The previous staff report said the city would endorse the province’s priorities if their questions were answered in discussion with the province.
The staff recommendations come on the heels of the provincial budget which outlines a $28 billion transit plan that added several stops to the relief line.
The report, which council has yet to vote on, says an assessment of the proposed changes would include cost analysis, scheduling, and operational and network impacts. The commercial and technical merits of the changes would also be examined.
Mayor John Tory reiterated the re-allocation of funds would be contingent upon having the assessment completed.
When asked, Tory called the proposed Ontario Line “fundamentally different” from the city proposed downtown relief line. “There are huge numbers of unanswered questions about the operational details, about governance, about financing, about technology, and those must be answered.”
“We have said ‘we should go to the table and find out if this is in some way better than the relief line we proposed.’ Is the technology better? Is it going to be cheaper,” Tory adds.

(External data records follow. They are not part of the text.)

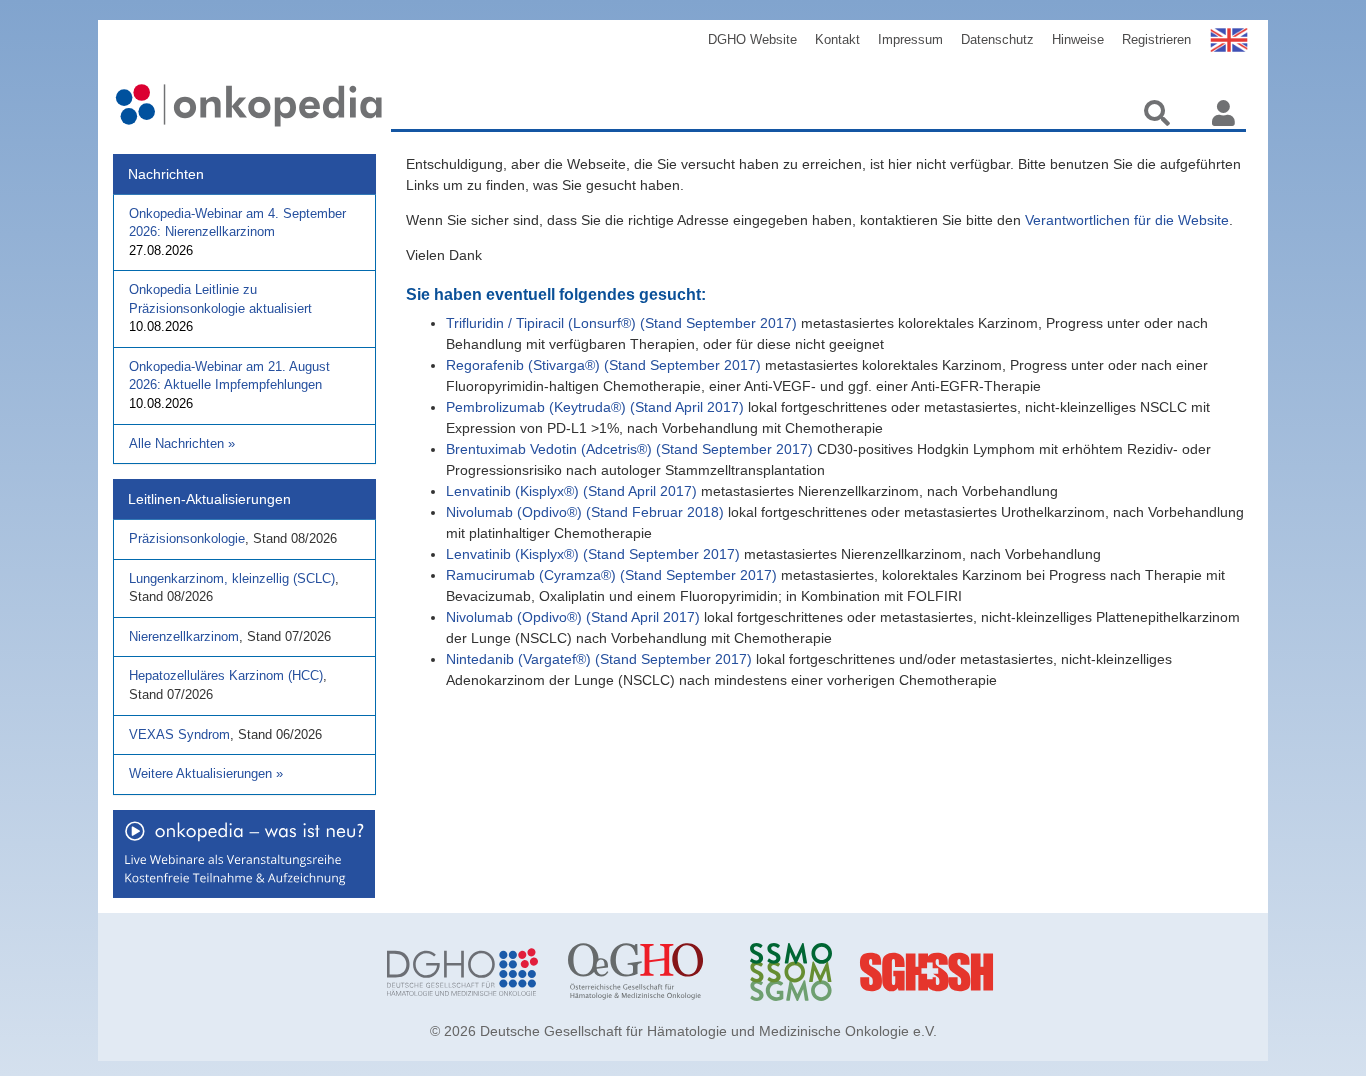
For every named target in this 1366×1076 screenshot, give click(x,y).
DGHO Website (752, 39)
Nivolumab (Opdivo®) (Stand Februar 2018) (585, 512)
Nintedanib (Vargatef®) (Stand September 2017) (599, 659)
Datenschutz (997, 39)
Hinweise (1078, 39)
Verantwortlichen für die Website (1127, 220)
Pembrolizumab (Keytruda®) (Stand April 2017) (595, 407)
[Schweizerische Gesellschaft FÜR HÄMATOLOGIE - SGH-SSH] (1006, 972)
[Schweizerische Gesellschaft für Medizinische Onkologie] (825, 972)
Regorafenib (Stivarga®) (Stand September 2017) (603, 365)
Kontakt (837, 39)
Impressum (910, 39)
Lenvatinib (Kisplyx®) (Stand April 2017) (571, 491)
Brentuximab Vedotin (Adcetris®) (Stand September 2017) (629, 449)
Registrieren (1156, 39)
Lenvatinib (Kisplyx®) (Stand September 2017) (593, 554)
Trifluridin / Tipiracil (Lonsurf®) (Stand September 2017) (621, 323)
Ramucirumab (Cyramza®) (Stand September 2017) (611, 575)
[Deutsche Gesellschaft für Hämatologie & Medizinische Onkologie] (462, 972)
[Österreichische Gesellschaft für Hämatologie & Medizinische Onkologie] (643, 972)
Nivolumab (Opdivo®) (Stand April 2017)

The Relief Line South project has already used $15.4 million in funds and continued work will cost around $3.6 million per month. But, since the province’s design uses a different technology, build and contracting methodology, staff are recommending the city ask for reimbursement for any sunk costs.
They also propose asking the province for support to complete an assessment on the implications of a change at this stage in the project.
Staff also note to discuss with the province the impact of the $1.1 billion lost in gas tax funding over the next 10 years. Toronto had planned to pour $585 million into the TTC state of good repair program.
The provincial budget announcement Tory said he was “incredibly disappointed” in the broken campaign promise. He added Tuesday they will be discussing with the province about what other plans they might have to make up for that money.